Normally, one would feel done having babies when their family felt complete. But, what if that doesn't happen? What if your family never feels complete?
When we were trying to conceive little miss Samantha, I thought that having her would help our family feel complete and we'd feel done. I felt as though we should be raising 2 children, so if we were given that opportunity, all would be well.
Well, guess what? Now, i feel as though I should be raising 3. And I should be. I should have a 6 year old, 3 year old and 5 week old running and crying through the house at 6 in the morning. Two girls and a boy. But, we aren't. We're raising 2 girls, a 6 year old and a 5 week old and missing our 3 year old son.
So, then, the thought enters your mind that maybe if you have one more, then you'll feel complete. And if it's a boy and you are given the opportunity to raise a son after having that chance ripped away from you, but, it wouldn't replace our opportunity to raise Matthew, our first son, our second child. And nothing is going to fix that. Nothing is going to fill that void.

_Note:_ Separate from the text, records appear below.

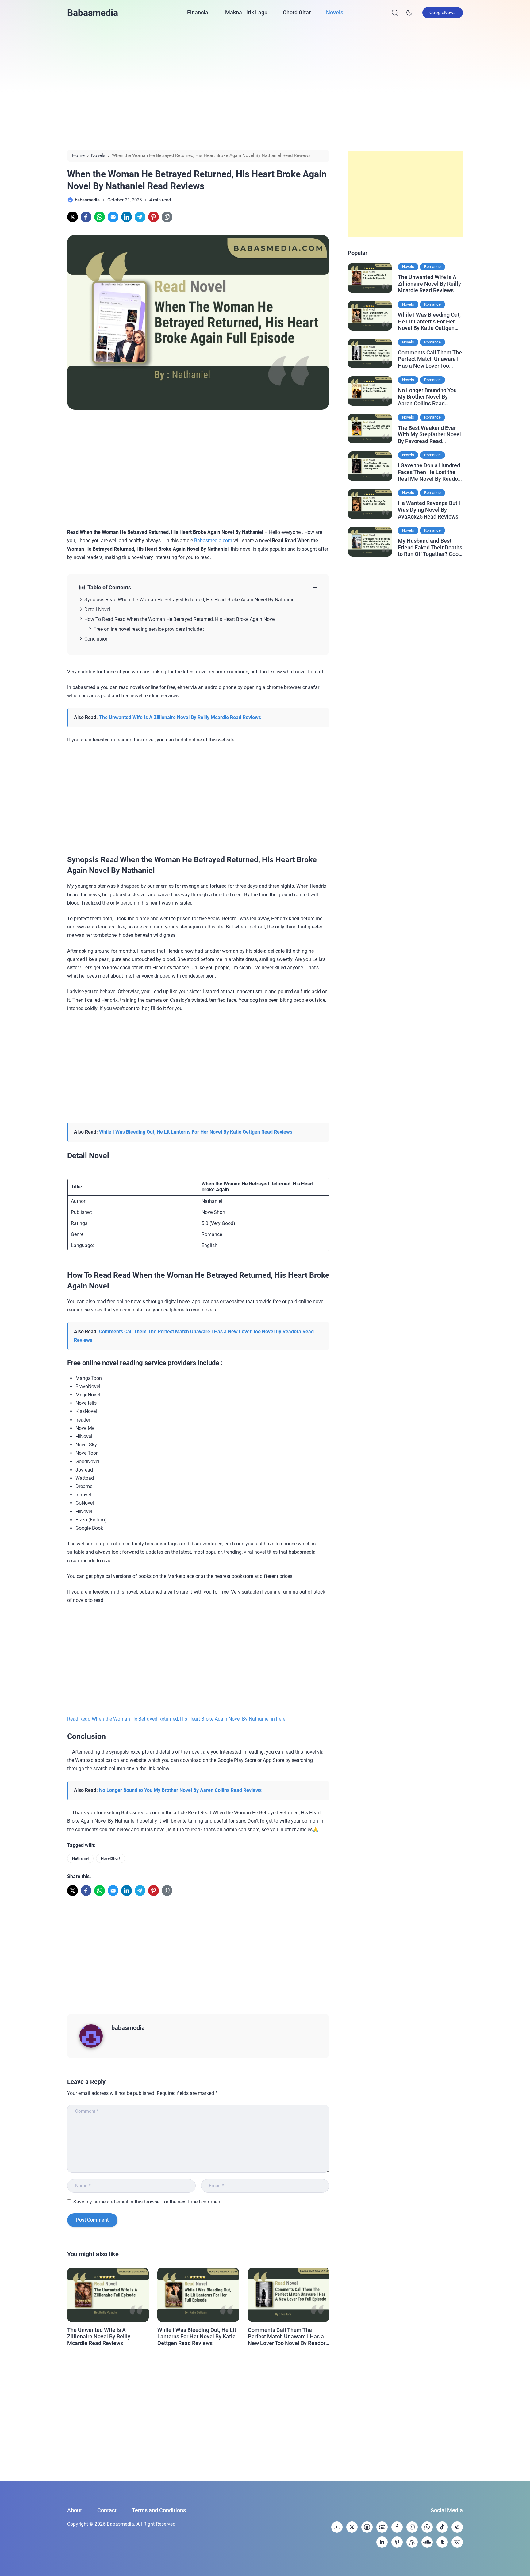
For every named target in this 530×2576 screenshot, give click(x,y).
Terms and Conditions (159, 2510)
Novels (334, 12)
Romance (432, 266)
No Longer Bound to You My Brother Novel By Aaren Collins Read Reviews (180, 1790)
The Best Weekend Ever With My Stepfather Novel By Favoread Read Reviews (429, 435)
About (74, 2510)
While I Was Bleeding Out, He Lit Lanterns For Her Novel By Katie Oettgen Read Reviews (195, 1132)
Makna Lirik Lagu (246, 12)
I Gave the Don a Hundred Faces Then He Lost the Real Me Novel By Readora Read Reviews (430, 472)
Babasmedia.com (213, 540)
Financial (198, 12)
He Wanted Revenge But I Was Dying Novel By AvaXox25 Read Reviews (429, 509)
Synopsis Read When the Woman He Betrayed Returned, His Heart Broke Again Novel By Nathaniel (190, 600)
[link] (72, 217)
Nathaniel (80, 1858)
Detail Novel (97, 609)
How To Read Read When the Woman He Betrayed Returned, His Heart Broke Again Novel (180, 619)
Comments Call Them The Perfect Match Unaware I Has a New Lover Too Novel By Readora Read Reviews (288, 2337)
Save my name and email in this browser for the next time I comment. (148, 2202)
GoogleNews (442, 12)
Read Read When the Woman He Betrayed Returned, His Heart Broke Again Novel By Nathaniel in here (176, 1719)
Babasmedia (92, 12)
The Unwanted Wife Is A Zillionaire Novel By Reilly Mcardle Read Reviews (180, 717)
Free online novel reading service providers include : (149, 629)
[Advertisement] (265, 87)
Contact (107, 2510)
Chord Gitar (297, 12)
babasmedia (128, 2027)
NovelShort (110, 1858)
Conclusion (96, 639)
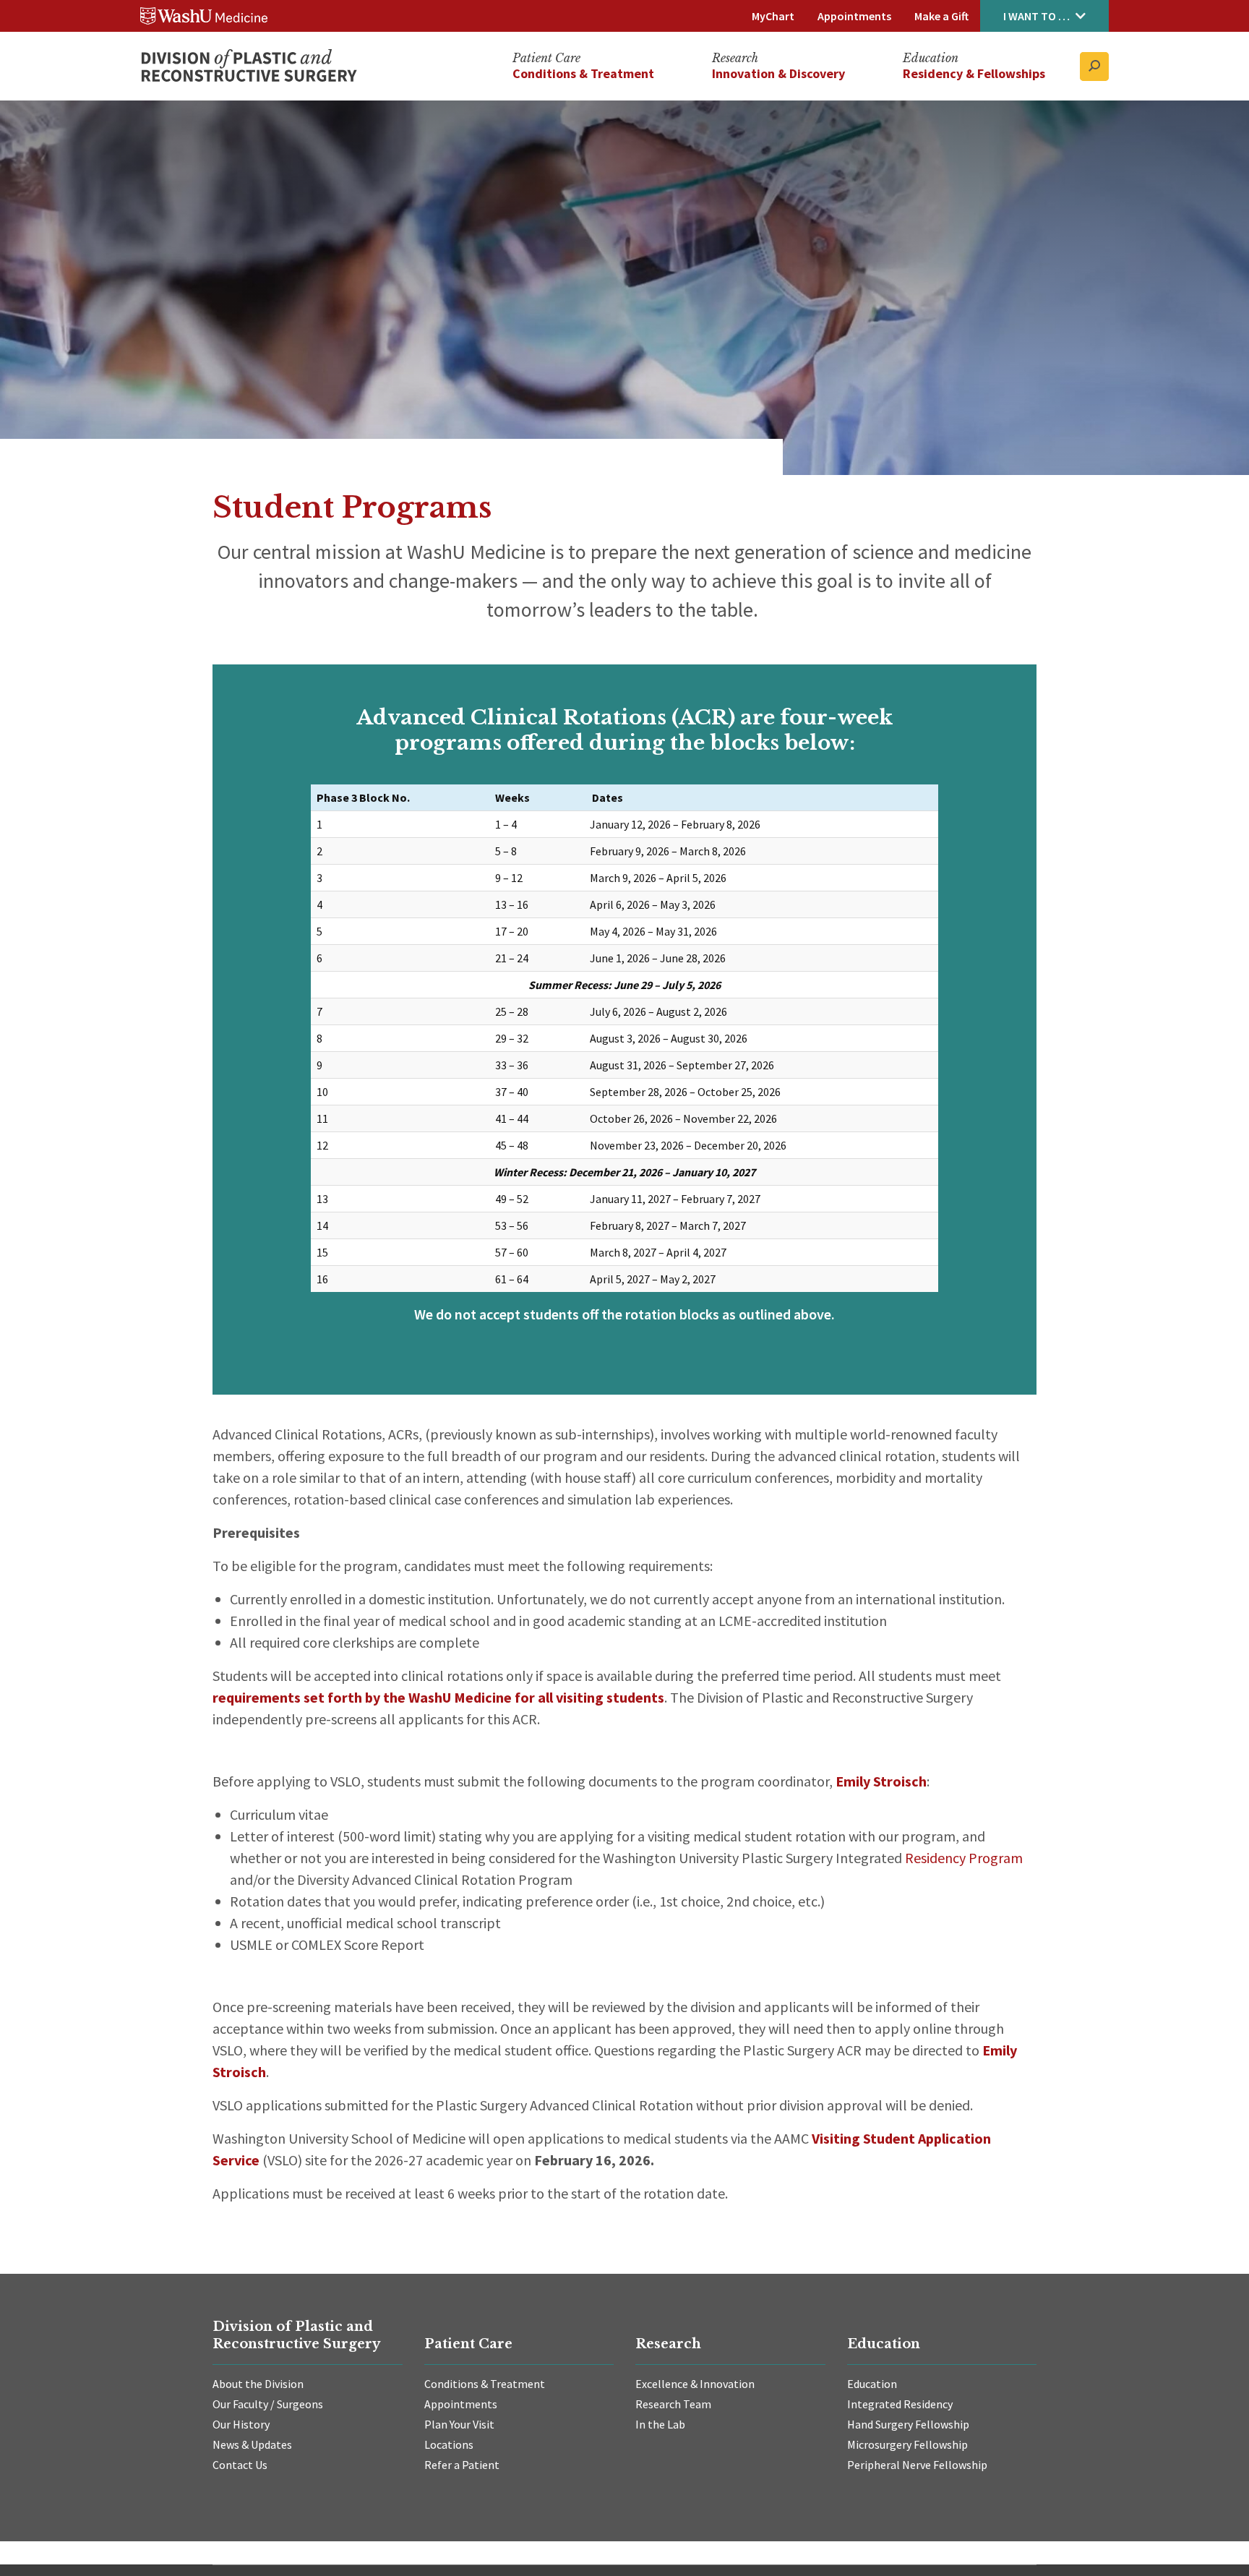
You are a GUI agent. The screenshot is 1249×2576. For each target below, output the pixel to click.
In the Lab (660, 2424)
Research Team (673, 2404)
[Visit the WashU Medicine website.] (203, 16)
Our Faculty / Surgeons (268, 2404)
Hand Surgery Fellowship (908, 2424)
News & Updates (252, 2444)
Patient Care (546, 58)
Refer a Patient (461, 2464)
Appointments (854, 16)
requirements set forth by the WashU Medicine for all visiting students (438, 1697)
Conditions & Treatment (484, 2383)
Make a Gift (941, 16)
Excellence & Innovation (695, 2383)
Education (930, 58)
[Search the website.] (1094, 66)
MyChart (773, 16)
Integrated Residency (900, 2404)
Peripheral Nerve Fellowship (917, 2464)
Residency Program (964, 1858)
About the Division (258, 2383)
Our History (241, 2424)
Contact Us (240, 2464)
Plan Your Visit (459, 2424)
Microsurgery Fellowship (907, 2444)
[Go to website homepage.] (248, 66)
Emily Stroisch (881, 1781)
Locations (448, 2444)
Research (735, 58)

Which leaves the question, if you will always be missing a part of your family and one of your children, how can your family ever feel complete? And if it never feels complete, how can you know you are done? I can imagine that even if we became the Duggars, had 18 more kids, we would still be imcomplete, Matthew would still be gone and missed.
Wouldn't it be nice to have a crystal ball and know what the future holds?